Domaine Alphonse Mellot – IGP des Côtes de la Charité Les Pénitents blanc 2017
- Gabriel : Moriendi, tu as encore péché...
- Moriendi : Oui Saint Gabriel et je ne le regrette pas. Ou si peu. Disons que j'aurais pu boire un vin encore meilleur, car n'est-ce pas la quête de tout amateur de vin, boire la bouteille ultime ?
- Gabriel : N'ajoute pas le péché d'orgueil et la vanité à ton péché de gourmandise.
- Moriendi : Ok, ok mais puis-je me permettre de faire remarquer à votre excellence angélique que sans le clergé et son obsession pour le pinard la France viticole n'en serait pas là et que mon âme n'aurait peut-être pas été tentée ?
- Gabriel : Tordre l'histoire pour incriminer de pauvres moines qui se contentaient d'assurer les moyens de leur subsistance pour la plus grande gloire de Dieu n'est pas très fair-play. Es-tu donc incapable de reconnaître que tu peines à dominer tes appétits ?

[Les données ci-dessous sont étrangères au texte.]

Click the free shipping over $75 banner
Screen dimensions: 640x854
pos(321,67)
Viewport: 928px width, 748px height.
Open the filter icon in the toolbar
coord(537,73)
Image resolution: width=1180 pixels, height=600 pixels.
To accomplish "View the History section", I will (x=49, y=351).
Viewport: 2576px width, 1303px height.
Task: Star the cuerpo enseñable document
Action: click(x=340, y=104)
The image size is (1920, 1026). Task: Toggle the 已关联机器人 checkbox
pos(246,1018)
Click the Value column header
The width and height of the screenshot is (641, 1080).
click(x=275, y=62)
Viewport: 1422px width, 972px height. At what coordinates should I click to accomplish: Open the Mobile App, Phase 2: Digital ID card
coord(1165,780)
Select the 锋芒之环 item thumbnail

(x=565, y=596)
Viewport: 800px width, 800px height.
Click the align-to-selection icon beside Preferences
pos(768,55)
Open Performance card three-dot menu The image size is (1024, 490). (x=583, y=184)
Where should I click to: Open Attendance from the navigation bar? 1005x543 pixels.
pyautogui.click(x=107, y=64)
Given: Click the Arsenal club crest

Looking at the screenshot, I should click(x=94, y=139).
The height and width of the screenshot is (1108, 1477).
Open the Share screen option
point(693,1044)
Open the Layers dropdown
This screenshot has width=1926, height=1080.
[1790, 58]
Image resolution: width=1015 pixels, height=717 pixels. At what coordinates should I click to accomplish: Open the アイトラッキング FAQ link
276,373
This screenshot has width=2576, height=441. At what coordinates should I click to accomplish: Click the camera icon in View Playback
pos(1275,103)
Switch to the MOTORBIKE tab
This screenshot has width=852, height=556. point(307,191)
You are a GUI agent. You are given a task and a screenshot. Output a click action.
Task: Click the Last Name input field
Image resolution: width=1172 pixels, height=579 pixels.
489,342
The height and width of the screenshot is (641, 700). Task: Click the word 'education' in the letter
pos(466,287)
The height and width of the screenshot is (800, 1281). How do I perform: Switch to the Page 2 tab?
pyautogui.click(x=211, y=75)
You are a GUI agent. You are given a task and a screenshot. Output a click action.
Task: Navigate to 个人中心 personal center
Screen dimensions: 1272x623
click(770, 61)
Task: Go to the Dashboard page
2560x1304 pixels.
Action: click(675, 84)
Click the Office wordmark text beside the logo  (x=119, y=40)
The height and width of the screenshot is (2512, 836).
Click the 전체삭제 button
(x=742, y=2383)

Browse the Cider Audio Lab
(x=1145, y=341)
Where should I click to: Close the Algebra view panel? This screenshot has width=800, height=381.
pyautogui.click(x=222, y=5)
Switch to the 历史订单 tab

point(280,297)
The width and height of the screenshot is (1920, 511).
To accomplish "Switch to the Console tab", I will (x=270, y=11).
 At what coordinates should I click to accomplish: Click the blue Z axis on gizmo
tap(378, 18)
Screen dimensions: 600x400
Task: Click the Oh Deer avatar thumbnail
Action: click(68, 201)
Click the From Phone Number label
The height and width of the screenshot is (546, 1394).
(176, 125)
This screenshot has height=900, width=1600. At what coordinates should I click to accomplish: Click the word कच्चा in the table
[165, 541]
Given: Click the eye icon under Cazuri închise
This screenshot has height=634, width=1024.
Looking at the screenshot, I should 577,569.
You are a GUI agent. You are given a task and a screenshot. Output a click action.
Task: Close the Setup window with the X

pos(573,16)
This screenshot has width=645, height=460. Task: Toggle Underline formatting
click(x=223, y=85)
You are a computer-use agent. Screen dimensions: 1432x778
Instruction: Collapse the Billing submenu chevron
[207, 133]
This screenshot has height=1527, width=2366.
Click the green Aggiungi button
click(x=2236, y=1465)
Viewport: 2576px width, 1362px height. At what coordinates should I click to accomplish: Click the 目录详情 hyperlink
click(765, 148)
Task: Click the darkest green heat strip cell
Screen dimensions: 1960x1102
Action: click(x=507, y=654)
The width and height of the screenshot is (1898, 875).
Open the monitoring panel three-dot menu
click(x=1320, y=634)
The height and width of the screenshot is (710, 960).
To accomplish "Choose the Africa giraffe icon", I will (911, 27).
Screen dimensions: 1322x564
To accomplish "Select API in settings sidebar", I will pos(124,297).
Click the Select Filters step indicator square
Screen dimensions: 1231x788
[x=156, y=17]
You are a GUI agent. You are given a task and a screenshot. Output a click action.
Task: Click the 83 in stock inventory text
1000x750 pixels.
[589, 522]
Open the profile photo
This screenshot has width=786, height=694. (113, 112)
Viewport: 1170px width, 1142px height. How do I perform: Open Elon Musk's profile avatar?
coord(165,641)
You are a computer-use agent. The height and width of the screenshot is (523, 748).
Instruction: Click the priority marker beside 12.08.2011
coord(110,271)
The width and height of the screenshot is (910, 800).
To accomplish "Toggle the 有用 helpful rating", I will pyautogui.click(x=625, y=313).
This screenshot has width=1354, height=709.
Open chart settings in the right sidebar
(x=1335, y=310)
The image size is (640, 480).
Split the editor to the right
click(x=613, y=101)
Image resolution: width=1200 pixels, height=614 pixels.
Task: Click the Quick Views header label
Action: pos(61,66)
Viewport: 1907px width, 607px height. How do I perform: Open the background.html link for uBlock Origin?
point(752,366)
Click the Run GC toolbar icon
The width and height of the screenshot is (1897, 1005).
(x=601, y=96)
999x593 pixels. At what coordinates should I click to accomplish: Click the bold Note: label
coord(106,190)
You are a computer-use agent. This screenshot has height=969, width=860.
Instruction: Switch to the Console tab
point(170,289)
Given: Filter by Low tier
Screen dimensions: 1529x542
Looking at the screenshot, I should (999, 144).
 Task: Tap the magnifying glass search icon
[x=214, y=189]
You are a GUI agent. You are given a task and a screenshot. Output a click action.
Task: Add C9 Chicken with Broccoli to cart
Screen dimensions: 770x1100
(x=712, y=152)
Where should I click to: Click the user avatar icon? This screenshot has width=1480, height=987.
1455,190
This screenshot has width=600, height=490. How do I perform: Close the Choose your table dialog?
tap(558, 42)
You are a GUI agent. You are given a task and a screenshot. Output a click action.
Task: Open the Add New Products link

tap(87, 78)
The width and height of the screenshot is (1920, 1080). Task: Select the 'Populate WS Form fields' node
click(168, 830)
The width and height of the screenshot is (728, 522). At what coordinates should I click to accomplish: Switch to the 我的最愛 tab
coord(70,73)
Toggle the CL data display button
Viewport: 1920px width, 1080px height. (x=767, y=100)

- Moriendi : C'est pas faux même si c'est un peu un coup bas de votre part ô parangon de vertu. Après tout je ne suis qu'un homme et donc sujet à la tentation. On peut même dire que c'est précisément ma susceptibilité à la tentation qui me définit. Si votre patron avait voulu que moins de pécheurs encombrent les guichets de son administration, il aurait pu nous faire un peu plus incorruptibles.
- Gabriel : Et t'ôter ainsi ton libre arbitre ? N'est-ce pas cela qui te fait homme ? N'est-ce pas cette liberté de suivre les enseignements de Dieu qui te définit, plus encore que la tentation, ce concept flou dont tu te gargarises un peu facilement ?
- Moriendi : Certes votre Seigneurie céleste mais n'est-ce pas vous qui avez inventé le concept marketing ultime : la rédemption. Je peux ainsi pécher autant que je veux, j'ai toujours une chance de m'en tirer, comme dans les mauvais films hollywoodiens : une simple confession sur mon lit de mort et hop à moi les félicités célestes.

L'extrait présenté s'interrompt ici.